PGScatalog / pygscatalog

Python applications and libraries for working with PGS data and the PGS Catalog
https://pygscatalog.readthedocs.io/en/latest/
Apache License 2.0
6 stars 1 forks source link

Fix variant deduplication #38

Closed nebfield closed 2 months ago

nebfield commented 2 months ago

Looking at the coverage reports, the deduplication function hasn't been correctly called since the refactor from the old pgscatalog-utils python package (it was accidentally overlooked)
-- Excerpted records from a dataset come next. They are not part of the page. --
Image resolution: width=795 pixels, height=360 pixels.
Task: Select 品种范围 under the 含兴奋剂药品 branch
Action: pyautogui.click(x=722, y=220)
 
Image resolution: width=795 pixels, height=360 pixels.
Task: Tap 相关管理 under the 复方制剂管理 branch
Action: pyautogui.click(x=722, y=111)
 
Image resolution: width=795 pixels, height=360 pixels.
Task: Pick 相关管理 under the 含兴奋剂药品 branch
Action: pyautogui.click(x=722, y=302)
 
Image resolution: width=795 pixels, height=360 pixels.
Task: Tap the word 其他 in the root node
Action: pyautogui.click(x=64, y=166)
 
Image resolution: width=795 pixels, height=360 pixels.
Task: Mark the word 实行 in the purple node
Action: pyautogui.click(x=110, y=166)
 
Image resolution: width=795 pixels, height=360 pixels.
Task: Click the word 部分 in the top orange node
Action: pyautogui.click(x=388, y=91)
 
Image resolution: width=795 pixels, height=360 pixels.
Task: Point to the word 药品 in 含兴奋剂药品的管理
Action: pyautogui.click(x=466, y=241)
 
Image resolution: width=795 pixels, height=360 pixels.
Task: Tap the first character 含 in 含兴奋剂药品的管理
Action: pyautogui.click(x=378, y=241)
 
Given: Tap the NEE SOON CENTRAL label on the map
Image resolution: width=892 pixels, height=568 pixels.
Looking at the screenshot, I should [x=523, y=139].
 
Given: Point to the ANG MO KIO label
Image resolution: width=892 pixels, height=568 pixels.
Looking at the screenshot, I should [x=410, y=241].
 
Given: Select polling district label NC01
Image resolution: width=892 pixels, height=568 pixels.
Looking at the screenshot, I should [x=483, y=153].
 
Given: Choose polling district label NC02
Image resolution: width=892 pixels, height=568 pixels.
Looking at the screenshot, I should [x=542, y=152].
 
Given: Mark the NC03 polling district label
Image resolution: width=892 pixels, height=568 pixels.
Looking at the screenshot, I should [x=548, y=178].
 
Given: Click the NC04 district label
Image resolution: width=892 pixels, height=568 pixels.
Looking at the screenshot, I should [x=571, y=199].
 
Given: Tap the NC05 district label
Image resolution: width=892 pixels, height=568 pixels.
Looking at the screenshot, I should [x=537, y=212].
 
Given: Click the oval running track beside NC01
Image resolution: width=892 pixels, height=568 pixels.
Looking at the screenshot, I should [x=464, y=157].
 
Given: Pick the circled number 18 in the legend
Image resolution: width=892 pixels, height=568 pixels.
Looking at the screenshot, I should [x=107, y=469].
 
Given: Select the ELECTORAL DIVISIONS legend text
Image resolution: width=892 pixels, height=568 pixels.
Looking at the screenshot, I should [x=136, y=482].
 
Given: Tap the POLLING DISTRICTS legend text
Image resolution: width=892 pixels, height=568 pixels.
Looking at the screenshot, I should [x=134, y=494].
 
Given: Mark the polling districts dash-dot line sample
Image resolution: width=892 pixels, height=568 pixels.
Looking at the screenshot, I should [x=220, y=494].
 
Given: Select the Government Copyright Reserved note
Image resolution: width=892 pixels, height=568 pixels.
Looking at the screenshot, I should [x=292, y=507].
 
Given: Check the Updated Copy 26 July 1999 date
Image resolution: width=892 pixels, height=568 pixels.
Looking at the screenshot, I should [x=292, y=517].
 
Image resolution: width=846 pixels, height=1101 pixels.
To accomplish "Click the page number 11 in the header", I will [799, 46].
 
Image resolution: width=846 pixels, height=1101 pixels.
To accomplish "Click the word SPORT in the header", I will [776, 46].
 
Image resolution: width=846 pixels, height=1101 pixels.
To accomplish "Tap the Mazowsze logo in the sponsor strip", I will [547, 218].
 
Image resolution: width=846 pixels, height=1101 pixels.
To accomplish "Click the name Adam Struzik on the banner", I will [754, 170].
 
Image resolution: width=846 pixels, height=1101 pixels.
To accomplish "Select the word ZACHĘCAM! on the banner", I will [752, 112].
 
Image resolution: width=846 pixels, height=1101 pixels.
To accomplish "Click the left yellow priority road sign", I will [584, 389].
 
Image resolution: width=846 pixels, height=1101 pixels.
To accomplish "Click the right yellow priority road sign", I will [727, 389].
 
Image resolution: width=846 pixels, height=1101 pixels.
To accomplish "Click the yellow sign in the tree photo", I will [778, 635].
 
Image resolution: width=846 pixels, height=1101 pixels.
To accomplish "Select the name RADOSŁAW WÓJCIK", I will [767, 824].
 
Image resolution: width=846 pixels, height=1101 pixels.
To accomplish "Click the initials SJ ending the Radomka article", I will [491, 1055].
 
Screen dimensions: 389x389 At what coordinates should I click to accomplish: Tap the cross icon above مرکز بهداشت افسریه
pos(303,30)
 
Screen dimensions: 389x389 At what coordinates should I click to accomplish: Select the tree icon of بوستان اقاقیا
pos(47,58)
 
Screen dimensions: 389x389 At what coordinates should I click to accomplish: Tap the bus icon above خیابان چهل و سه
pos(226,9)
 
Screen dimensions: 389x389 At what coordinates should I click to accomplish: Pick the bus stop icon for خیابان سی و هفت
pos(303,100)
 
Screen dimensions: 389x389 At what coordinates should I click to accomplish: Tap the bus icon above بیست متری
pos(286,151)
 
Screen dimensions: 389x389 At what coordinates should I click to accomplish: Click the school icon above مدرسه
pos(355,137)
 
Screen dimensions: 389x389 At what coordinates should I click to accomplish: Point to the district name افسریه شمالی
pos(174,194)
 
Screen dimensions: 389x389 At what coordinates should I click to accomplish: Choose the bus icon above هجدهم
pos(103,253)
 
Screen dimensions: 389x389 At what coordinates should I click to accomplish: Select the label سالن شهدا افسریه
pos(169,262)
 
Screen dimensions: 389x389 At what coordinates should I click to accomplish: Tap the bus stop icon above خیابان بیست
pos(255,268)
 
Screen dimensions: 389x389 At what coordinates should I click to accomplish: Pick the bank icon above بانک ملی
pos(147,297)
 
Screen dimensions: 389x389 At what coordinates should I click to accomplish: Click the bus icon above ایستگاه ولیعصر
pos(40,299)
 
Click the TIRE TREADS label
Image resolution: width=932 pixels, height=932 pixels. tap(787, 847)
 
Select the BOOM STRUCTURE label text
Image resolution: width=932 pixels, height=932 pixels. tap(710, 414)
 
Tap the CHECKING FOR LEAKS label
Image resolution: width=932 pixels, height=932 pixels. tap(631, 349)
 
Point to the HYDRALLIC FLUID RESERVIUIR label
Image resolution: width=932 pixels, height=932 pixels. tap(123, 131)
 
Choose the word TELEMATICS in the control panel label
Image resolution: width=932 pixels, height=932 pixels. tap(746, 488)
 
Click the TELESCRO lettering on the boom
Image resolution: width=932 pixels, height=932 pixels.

Without this patch, duplicated variants IDs are written to scoring files. When newer versions of plink2 use these variants, a warning is emitted:

n --score file entry was skipped due to a missing variant ID

Duplicate variant IDs used to trigger an error 🤔

For context, this is a problem that happens when combining many scores in parallel which share the same variant ID but have different effect alleles. The correct behaviour should be to split these variants across different scoring files.

codecov[bot] commented 2 months ago

Codecov Report

Attention: Patch coverage is 94.44444% with 1 line in your changes missing coverage. Please review.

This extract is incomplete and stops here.